Work instruction.
Would you please return the lines of the entries below starting at the line that has "913x620 pixels." and ending at the line that has "The image size is (912, 679).", both included, exactly as they are?

Study material.
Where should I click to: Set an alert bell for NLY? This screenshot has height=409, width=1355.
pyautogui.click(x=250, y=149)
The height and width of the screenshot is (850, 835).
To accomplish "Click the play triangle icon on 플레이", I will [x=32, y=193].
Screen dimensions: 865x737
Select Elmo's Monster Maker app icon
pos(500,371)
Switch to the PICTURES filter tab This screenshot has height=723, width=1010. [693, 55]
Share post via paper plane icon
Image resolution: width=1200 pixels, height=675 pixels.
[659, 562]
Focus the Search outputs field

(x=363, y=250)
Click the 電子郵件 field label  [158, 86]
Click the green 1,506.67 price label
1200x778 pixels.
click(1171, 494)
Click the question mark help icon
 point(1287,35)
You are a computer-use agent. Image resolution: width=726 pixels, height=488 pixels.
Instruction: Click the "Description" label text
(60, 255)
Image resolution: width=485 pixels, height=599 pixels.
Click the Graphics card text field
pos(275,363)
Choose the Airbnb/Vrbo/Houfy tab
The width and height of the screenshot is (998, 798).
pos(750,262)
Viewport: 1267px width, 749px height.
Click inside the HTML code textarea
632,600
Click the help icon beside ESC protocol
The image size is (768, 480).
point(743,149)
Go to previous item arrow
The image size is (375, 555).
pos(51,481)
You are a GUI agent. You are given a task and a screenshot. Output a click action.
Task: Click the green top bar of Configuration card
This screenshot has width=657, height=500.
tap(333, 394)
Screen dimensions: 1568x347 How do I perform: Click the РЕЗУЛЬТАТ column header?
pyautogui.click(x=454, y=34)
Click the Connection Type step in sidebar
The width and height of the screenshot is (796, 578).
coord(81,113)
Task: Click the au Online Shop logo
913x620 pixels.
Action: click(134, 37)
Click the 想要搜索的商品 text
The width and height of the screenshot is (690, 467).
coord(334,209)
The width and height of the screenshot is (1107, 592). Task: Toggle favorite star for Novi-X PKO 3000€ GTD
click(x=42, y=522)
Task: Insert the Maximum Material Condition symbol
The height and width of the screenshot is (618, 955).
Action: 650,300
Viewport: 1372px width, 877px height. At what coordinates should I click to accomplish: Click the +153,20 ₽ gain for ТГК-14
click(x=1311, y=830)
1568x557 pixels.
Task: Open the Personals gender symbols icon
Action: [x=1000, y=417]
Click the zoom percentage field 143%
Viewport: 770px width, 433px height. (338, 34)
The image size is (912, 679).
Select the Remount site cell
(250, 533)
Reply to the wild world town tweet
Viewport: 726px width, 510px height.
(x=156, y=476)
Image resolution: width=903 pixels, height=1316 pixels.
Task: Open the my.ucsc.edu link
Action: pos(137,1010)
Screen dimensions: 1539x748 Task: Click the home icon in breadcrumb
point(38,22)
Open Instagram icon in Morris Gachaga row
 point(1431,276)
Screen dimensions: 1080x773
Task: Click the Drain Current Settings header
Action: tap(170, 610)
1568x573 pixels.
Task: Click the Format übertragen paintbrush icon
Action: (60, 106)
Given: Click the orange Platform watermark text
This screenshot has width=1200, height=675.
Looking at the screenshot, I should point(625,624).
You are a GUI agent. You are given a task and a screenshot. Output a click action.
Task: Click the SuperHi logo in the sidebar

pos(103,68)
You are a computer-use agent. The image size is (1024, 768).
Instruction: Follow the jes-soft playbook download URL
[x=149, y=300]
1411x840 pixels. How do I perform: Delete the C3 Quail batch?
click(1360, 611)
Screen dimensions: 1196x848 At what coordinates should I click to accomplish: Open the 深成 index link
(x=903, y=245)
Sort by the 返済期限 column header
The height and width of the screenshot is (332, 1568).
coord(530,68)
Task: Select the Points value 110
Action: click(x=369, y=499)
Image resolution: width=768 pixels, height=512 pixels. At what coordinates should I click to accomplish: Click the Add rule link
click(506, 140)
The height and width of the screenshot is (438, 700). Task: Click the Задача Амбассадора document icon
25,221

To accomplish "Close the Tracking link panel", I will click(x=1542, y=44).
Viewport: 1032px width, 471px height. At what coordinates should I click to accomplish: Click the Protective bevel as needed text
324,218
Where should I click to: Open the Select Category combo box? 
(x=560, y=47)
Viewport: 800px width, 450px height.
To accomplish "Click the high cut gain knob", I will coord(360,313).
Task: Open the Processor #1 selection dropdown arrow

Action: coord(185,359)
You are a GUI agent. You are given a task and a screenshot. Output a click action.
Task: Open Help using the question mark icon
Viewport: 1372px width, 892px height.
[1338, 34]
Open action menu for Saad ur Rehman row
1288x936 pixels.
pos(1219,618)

Task result.
913x620 pixels.
Action: click(134, 37)
Click the 想要搜索的商品 text
The width and height of the screenshot is (690, 467).
coord(334,209)
The width and height of the screenshot is (1107, 592). Task: Toggle favorite star for Novi-X PKO 3000€ GTD
click(x=42, y=522)
Task: Insert the Maximum Material Condition symbol
The height and width of the screenshot is (618, 955).
Action: 650,300
Viewport: 1372px width, 877px height. At what coordinates should I click to accomplish: Click the +153,20 ₽ gain for ТГК-14
click(x=1311, y=830)
1568x557 pixels.
Task: Open the Personals gender symbols icon
Action: [x=1000, y=417]
Click the zoom percentage field 143%
Viewport: 770px width, 433px height. (338, 34)
The image size is (912, 679).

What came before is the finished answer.